─── Document segment

But don’t pretend it doesn’t matter.

Money can represent freedom, safety, experience, generosity, attractiveness, power, or whatever you want.
But really, money is as neutral as math.
Because it’s neutral, people have projected all kinds of meaning onto it.
Your biggest obstacle to getting rich is the harmful meaning you’ve attached to it.
Your biggest advantage can be projecting a helpful meaning onto it.
Make it mean you’re on the right path.
Make it a game.
Make it mean you’re free.

Or consider this:
Money is nothing more than a neutral exchange of value.
Making money is proof you’re adding value to people’s lives.
Aiming to get rich is aiming to be useful to the world.
It’s striving to do more for others.
Serving more.
Sharing more.
Contributing more.
The world rewards you for creating value.
Pursue wealth because it’s moral, good, and unlimited.


Money is social.
It was invented to transfer value between people.
One job pays way more than another because it has more social value.

──────
─── Data excerpts

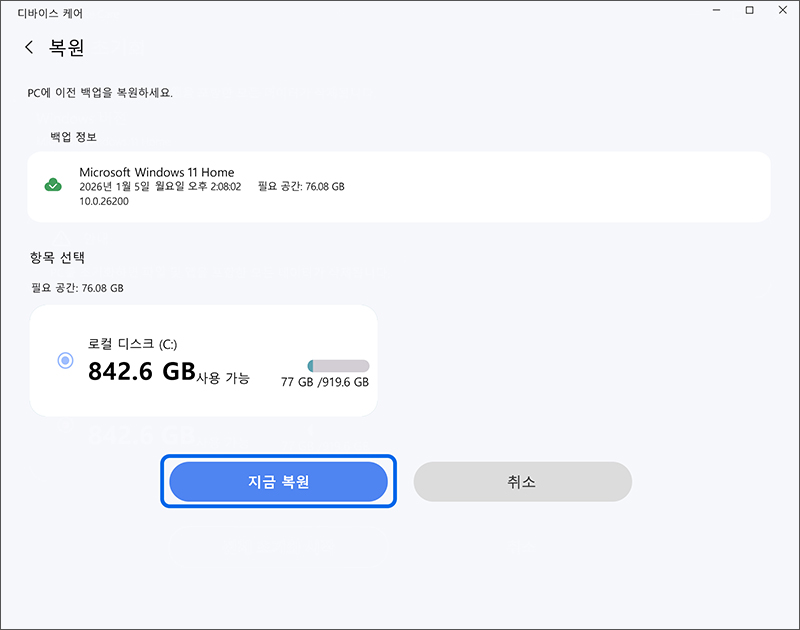Image resolution: width=800 pixels, height=630 pixels.
Task: Click the back arrow next to 복원 title
Action: [30, 46]
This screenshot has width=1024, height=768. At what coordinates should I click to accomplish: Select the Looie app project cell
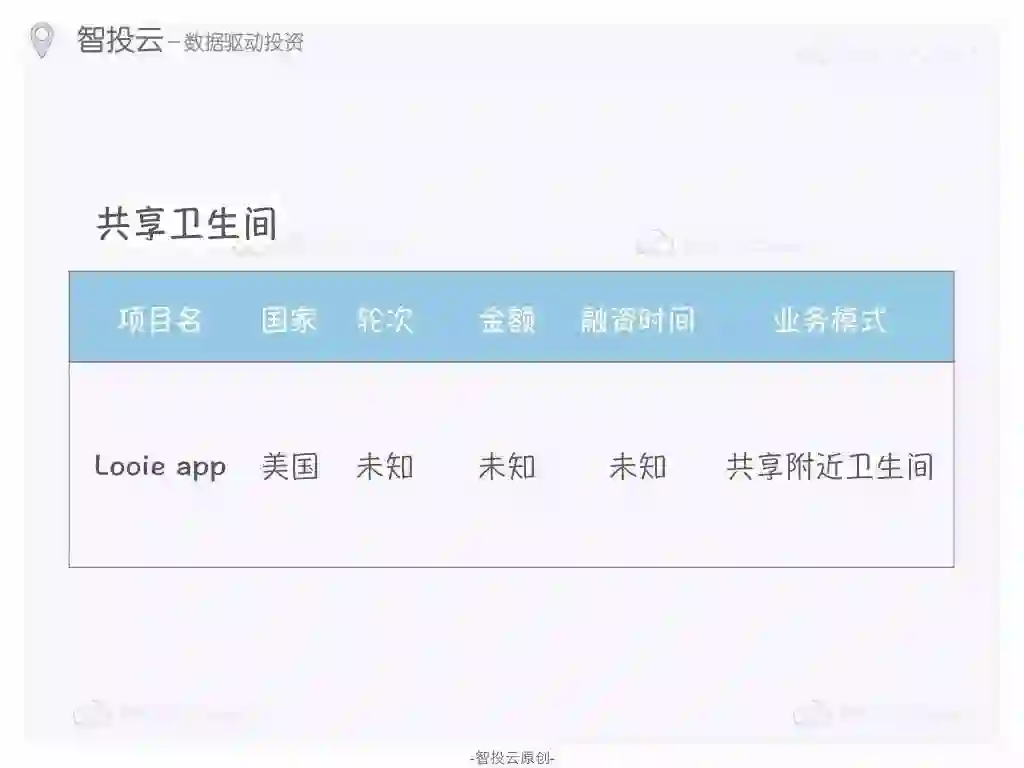point(160,466)
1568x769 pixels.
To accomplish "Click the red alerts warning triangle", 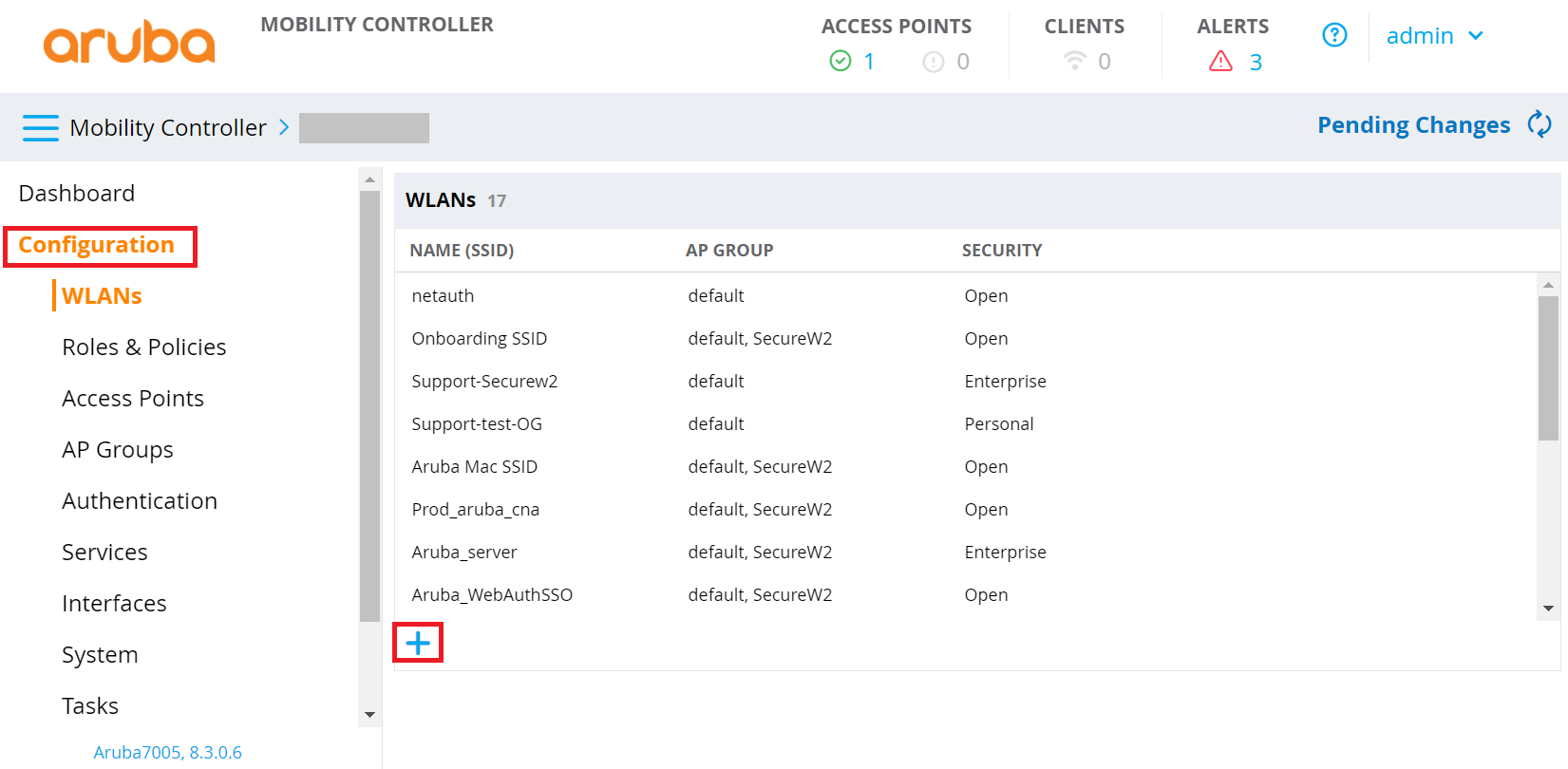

──────

Written request:
What is the passage on money, reproduced word for word, between "Your biggest obstacle" and "Contributing more.", inclusive? These records have nothing to do with the text on money.

Solution to this exercise:
Your biggest obstacle to getting rich is the harmful meaning you’ve attached to it.
Your biggest advantage can be projecting a helpful meaning onto it.
Make it mean you’re on the right path.
Make it a game.
Make it mean you’re free.

Or consider this:
Money is nothing more than a neutral exchange of value.
Making money is proof you’re adding value to people’s lives.
Aiming to get rich is aiming to be useful to the world.
It’s striving to do more for others.
Serving more.
Sharing more.
Contributing more.